Он опять лишь неразборчиво бурчит. Но потом все-таки объясняет:
— Почерк. Через твой почерк они рано или поздно выйдут на нас. А я пишу чертежным шрифтом, печатными буквами, видишь?..
Он умолкает, выводит дальше. Да, вот так он все придумал. Вряд ли хоть что-то упустил. Такой шрифт знаком ему по мебельным чертежам архитекторов-оформителей, по нему нипочем не скажешь, кто писал. Конечно, рука Отто Квангеля писать не привыкла, буквы получаются очень корявые и неуклюжие. Ну да ничего, это его не выдаст. Даже наоборот, хорошо, в результате открытка напоминает плакат, который сразу же привлекает внимание. Он терпеливо пишет дальше.
Анна тоже набралась терпения. Она начинает осознавать, что война будет долгой. Сейчас на душе у нее покой, Отто все учел, на Отто можно положиться, всегда. Как он все продумал! Первый ход в этой войне, его причина — погибший сын, открытка говорит о нем. Когда-то у них был сын, фюрер убил его, и теперь они пишут открытки. Новый жизненный этап. Внешне ничто не изменилось. Вокруг Квангелей покой. В душе изменилось все, целиком и полностью, там война…
Она достает корзинку с рукоделием, принимается штопать чулки. Время от времени поглядывает на Отто, который медленно, не ускоряя темпа, выводит букву за буквой. Почти после каждой держит открытку на вытянутой руке и, прищурясь, рассматривает. Потом кивает.
Наконец он показывает ей первую законченную фразу. Полторы длиннущие строчки на открытке.
— На такой открытке ты много не напишешь! — говорит Анна.
— А не все ли равно! — отвечает он. — Я напишу еще много таких открыток!
— И времени уходит много.
— Я буду писать по одной, а позднее, может, по две открытки за воскресенье. Война еще не кончилась, убийство продолжается.
Он непоколебим.
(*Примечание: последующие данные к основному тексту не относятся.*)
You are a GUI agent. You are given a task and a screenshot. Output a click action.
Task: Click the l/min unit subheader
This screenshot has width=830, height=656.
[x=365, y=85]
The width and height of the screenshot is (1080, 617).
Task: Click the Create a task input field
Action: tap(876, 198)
Он принял решение и будет это решение выполнять. Ничто не собьет Отто Квангеля с пути, никто его не остановит.
— Вторая фраза: «Мать! Фюрер убьет и твоих сыновей, он не прекратит убийство, даже когда принесет горе в каждый дом на свете…»
Анна повторяет:
— «Мать, фюрер убьет и твоих сыновей!»
Она думает о начальнице из «Фрауэншафта», седой, с Материнским крестом, которая сказала ей, что лучше иметь не одного сына, а нескольких. Она тогда едва не ответила резкостью: «Чтобы мне по кусочкам разрывали сердце, да? Нет уж, лучше потерять сразу все». Она сдержалась, не ответила, теперь вместо нее отвечает Отто: «Мать! Фюрер убьет и твоих сыновей!»
Она кивает:
— Вот так и пиши! — И предлагает: — Эту открытку надо положить там, где бывают женщины!
Он размышляет, потом мотает головой:
— Нет. Когда женщины пугаются, от них можно ожидать чего угодно. Мужчина на лестнице сунет такую открытку в карман. А потом внимательно прочтет. К тому же все мужчины — сыновья, и у них есть матери.
Отто опять умолкает, снова принимается выводить буквы. Так проходит вторая половина дня, о полднике оба и не помышляют. Наконец наступает вечер, открытка готова. Он встает. Еще раз рассматривает ее:
— Ну вот! Готово! В следующее воскресенье напишу вторую.